Dice
Jesucristo, nuestro Redentor, que sus discípulos serán conocidos por la mutua
caridad. Esta nos
hace amar a nuestros prójimos por
Dios, a las criaturas por el Criador.
Amor de Dios
y del prójimo son dos ramos que nacen de un mismo tronco, y tienen la misma raíz.
Socorred a
vuestro prójimo necesitado, siempre que podáis, según vuestro estado y leyes de
la prudencia: en lo demás supla el deseo.
Aunque el prójimo
os haya ofendido, no por eso deja de ser imagen de Dios, y a él ordenado; y por
esa razón y motivo se debe amar. Quizá
el ofensor no merece perdón; pero lo merece Cristo, que tantas veces os ha
perdonado ofensas mayores.
No está en nuestra mano el no sentir
repugnancia contra nuestros ofensores: pero
una cosa es sentir, y otra consentir. Cuando se nos manda amar a los
enemigos y ofensores, se entiende que debemos amarlos con la punta del espíritu,
y con la viveza de la fe, no con el apetito.
Aunque
nos están prohibidos el odio interno y la externa rivalidad contra nuestros
ofensores y personas ruines; no nos está vedado obrar con cautela, la cual por el
contrario es efecto de prudencia necesaria. La caridad cristiana nos guía
al amor de nuestros caros hermanos sí; pero no a patrocinar a los malvados, ni
a exponer nuestros intereses, ni la inocencia de otras personas a sus engaños y
malicias. — Sed
simples como las palomas, dice el Salvador; pero también prudentes como las
serpientes. —
Compadeceos del prójimo, y no juzguéis sus
obras con siniestra intención. Una sola acción,
dice San Francisco de Sales, puede tener cien caras. El hombre
caritativo la mira de cara hermosa, y el vicioso la ve deforme.
Es
cosa muy difícil que el buen cristiano se haga reo de juicio temerario, esto
es, que condene al prójimo con certeza de juicio sin justos motivos.

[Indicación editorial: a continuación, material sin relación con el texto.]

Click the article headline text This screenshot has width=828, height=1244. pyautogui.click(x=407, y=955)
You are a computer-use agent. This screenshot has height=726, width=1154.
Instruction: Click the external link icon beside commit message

Por lo
regular, solo sospecha o teme, para lo que se necesitan motivos muy inferiores,
La sospecha es lícita cuando tiene por objeto la propia
prudente cautela. Prohíbe la caridad cristiana la malicia del pensamiento, más no
la vigilancia y precaución.
Así
es lícita, y tal vez obligatoria, la sospecha en las personas que tienen
gobierno, como en los padres con sus hijos, y en los señores con sus criados
cuando se trata de enmendar algún defecto existente, o de prevenir remedio a un
mal que razonablemente se teme.
Es
menester no confundir el temor con la sospecha. El temor es una pasión que está
en nosotros sin querer nosotros, la sospecha es una acción voluntaria de
nuestro entendimiento.
“PARA
TRANQUILIZAR LAS ALMAS TIMORATAS EN SUS DUDAS.” (1816).